I also want to say that this business of having an online training course that certifies your completion and has to be renewed after a set period of time really helps drive home just how corporate the church has become.  This is perhaps not a fair criticism, because I have to admit that if you want to make this training available to as many of your people (with the appropriate login credentials) as possible and you need a good way to keep track of who has and has not completed it, this option seems very efficient.  But it's still strongly reminiscent of the standardized training I've taken at every large company I've ever worked for.  And it fits very neatly into a corporate hierarchy with a patriarchic oligarchy at its head pushing out pilot programs and surveys and mission statements and ad campaigns and branding initiatives to help them smoothly navigate through every shift in policy and every projected market downturn.  I have no ideas for how else they could have accomplished what they're doing.  But I suppose a divinely inspired religion could fairly be expected to have some more out-of-the-box solutions than what your typical 200-year-old multibillion-dollar company would come up with.

Just sayin'.

Anyway, in conclusion, this was a weak attempt overall, guys.  Try it again, only be more sincere this time.  There could literally be lives at stake.

Friday, August 16, 2019

I Love to Work the Temple

My parents are both temple workers.

My mom sends out emails on a daily basis to talk about whatever is happening in her life.  It's a nice habit that makes it easy for us to keep ourselves updated on the family.  But lately, a lot of her emails contain large chunks of text that are all about her temple shift that day.

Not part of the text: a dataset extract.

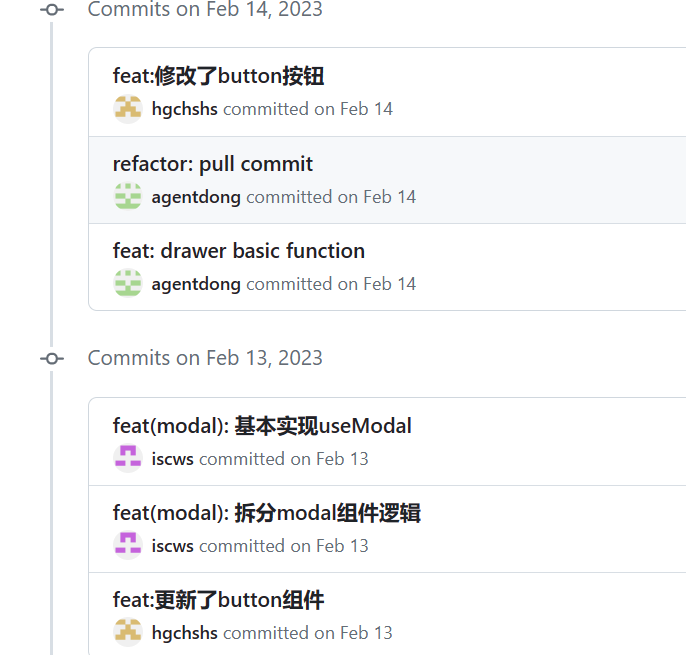The image size is (686, 655).
Task: Visit hgchshs username on the Feb 13 commit
Action: [x=184, y=633]
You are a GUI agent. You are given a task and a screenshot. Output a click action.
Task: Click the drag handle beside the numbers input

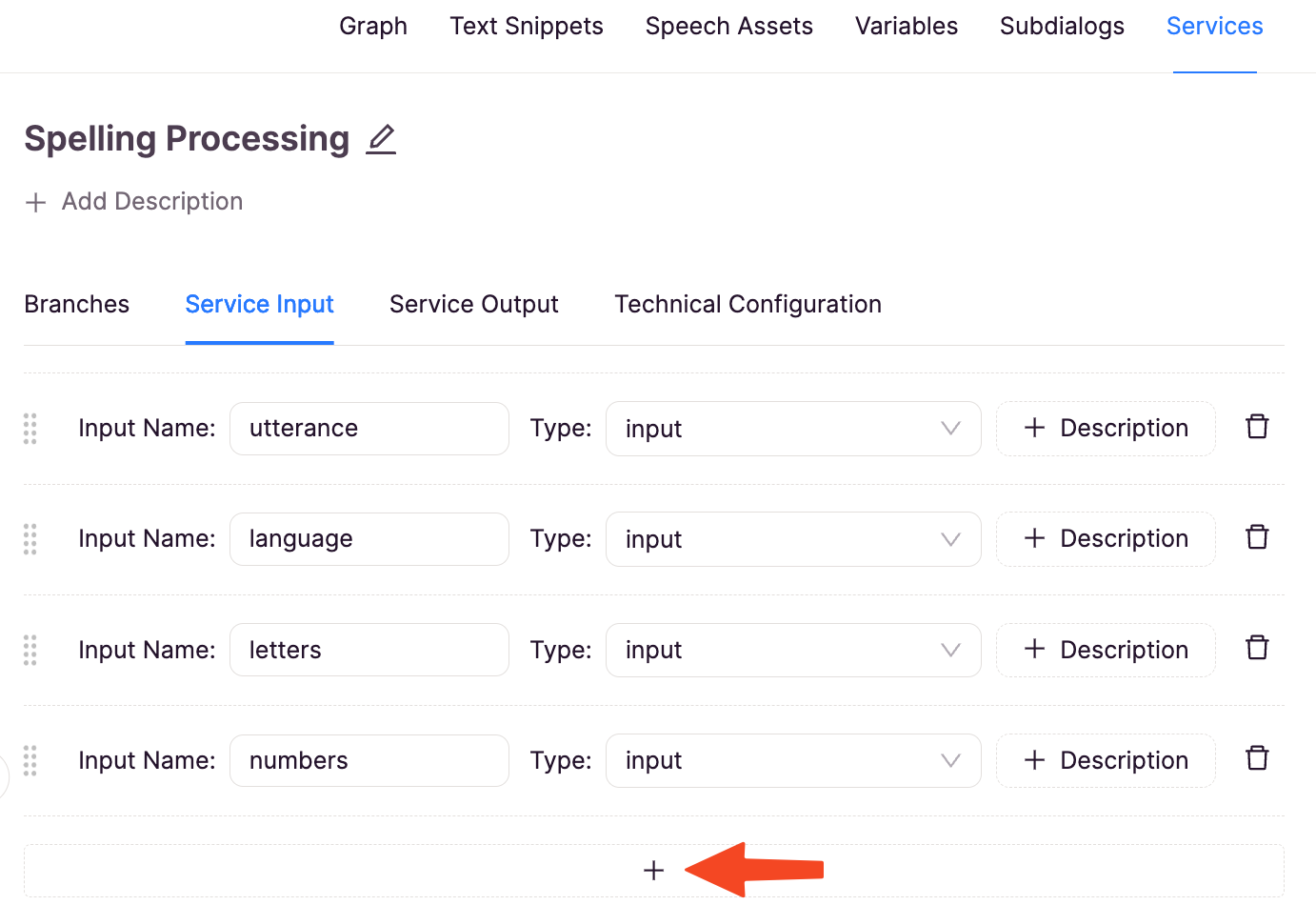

It's kind of disturbing how much of the terminology she uses is exactly the kind of terminology people use at...well...jobs.  Places of employment.  Locations that provide you with money in exchange for your time and your labor and your expertise.

It's even weirder how so much of what she says about her temple work is reminiscent of my time in the fast food industry.  She'll talk about snacks in the break room, sore feet from standing for long hours, the confusion of working in a different position than the one she normally fills, colleagues who don't pull their own weight, and unreliable people who arrive late to their shifts.  There are entire paragraphs that make perfect sense as fast food stories if you substitute "sandwich station" for "initiatory" and "ground beef" for "family name cards."  

One of my nephews is getting baptized soon.  While I visited my parents recently, I had the pleasure of sitting through an entire discussion about which other temple workers they could switch shifts with so that they'd be able to attend the event.  It felt eerily similar to conversations my old burger joint employees would have as they texted their colleagues to try and find a replacement on short notice.

So, essentially, my retirement-age parents have a part-time job.  It's a part-time job that they spend more than an hour driving to.  It's a part-time job that they don't receive monetary compensation for.  It's a part-time job that they actually pay ten percent of their retirement income to just for the privilege of maintaining it.

If my parents were a little older and possessed less mental acuity, I think this would be a pretty straightforward example of elder abuse.  They are spending their time and money during their retirement by doing busywork for a wealthy multinational organization.  Their hours in the temple make no discernible positive impact on the world outside the walls, but the church has them convinced that they are performing a vital service for countless souls.  What they're not doing is enjoying their retirement and relaxing a little after long years of raising a family and working real jobs.  Meanwhile, my mom sends out emails about how stressful it is at the temple when it gets busy.  

It would be really terrific if the church could just go ahead and implode so that my parents can be freed from all of this.  It can't happen soon enough.